#### Material to process:
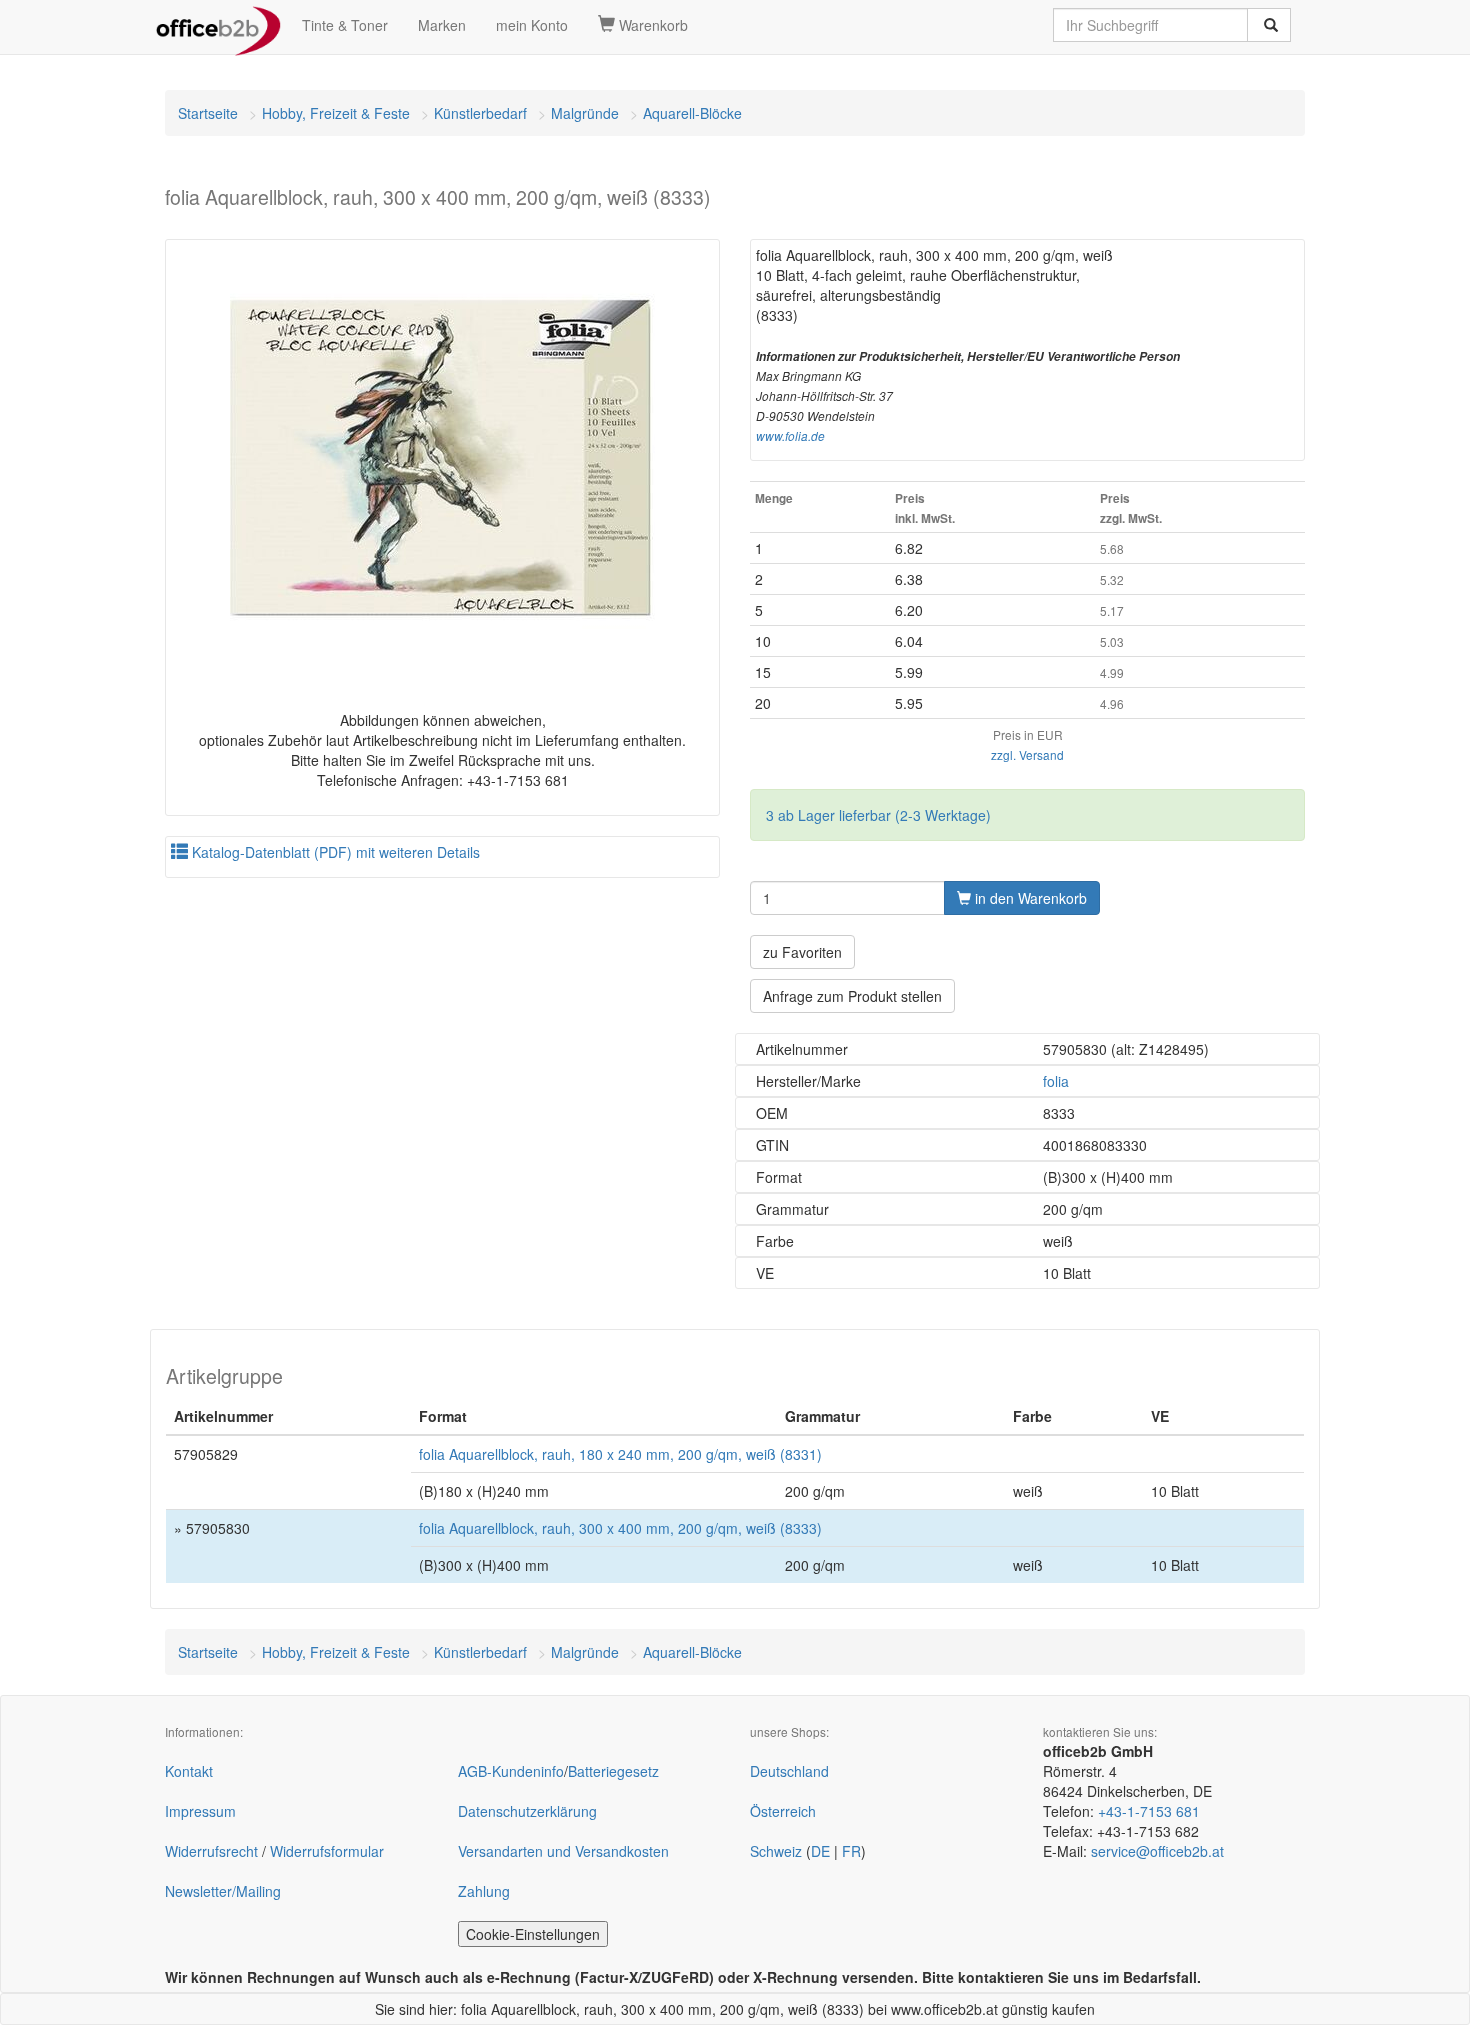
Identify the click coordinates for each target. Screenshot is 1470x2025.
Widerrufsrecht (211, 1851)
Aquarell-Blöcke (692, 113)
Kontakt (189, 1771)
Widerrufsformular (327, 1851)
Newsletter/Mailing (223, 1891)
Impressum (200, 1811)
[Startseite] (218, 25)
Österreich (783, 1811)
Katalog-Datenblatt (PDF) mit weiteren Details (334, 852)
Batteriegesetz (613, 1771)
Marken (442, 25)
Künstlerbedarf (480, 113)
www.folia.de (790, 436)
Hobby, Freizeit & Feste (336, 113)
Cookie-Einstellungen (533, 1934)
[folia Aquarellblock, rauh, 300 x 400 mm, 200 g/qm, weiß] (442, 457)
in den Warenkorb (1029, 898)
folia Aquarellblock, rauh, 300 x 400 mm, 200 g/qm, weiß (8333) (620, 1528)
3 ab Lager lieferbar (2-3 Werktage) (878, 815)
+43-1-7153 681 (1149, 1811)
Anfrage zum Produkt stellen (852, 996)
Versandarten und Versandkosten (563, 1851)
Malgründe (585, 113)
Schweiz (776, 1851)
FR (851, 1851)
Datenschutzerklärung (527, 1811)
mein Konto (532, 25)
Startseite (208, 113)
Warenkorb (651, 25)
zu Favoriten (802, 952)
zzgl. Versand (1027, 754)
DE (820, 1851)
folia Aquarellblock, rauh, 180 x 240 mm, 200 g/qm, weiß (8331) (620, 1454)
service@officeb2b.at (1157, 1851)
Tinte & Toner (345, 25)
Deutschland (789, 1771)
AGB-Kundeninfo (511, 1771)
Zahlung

#### Exercise instructions:
Copy out all of the data word for word. Do not carry over any picture.

#### Output for this task:
Identify the click coordinates for each target. Screenshot is 1470x2025.
Widerrufsrecht (211, 1851)
Aquarell-Blöcke (692, 113)
Kontakt (189, 1771)
Widerrufsformular (327, 1851)
Newsletter/Mailing (223, 1891)
Impressum (200, 1811)
[Startseite] (218, 25)
Österreich (783, 1811)
Katalog-Datenblatt (PDF) mit weiteren Details (334, 852)
Batteriegesetz (613, 1771)
Marken (442, 25)
Künstlerbedarf (480, 113)
www.folia.de (790, 436)
Hobby, Freizeit & Feste (336, 113)
Cookie-Einstellungen (533, 1934)
[folia Aquarellblock, rauh, 300 x 400 mm, 200 g/qm, weiß] (442, 457)
in den Warenkorb (1029, 898)
folia Aquarellblock, rauh, 300 x 400 mm, 200 g/qm, weiß (8333) (620, 1528)
3 ab Lager lieferbar (2-3 Werktage) (878, 815)
+43-1-7153 681 (1149, 1811)
Anfrage zum Produkt stellen (852, 996)
Versandarten und Versandkosten (563, 1851)
Malgründe (585, 113)
Schweiz (776, 1851)
FR (851, 1851)
Datenschutzerklärung (527, 1811)
mein Konto (532, 25)
Startseite (208, 113)
Warenkorb (651, 25)
zu Favoriten (802, 952)
zzgl. Versand (1027, 754)
DE (820, 1851)
folia Aquarellblock, rauh, 180 x 240 mm, 200 g/qm, weiß (8331) (620, 1454)
service@officeb2b.at (1157, 1851)
Tinte & Toner (345, 25)
Deutschland (789, 1771)
AGB-Kundeninfo (511, 1771)
Zahlung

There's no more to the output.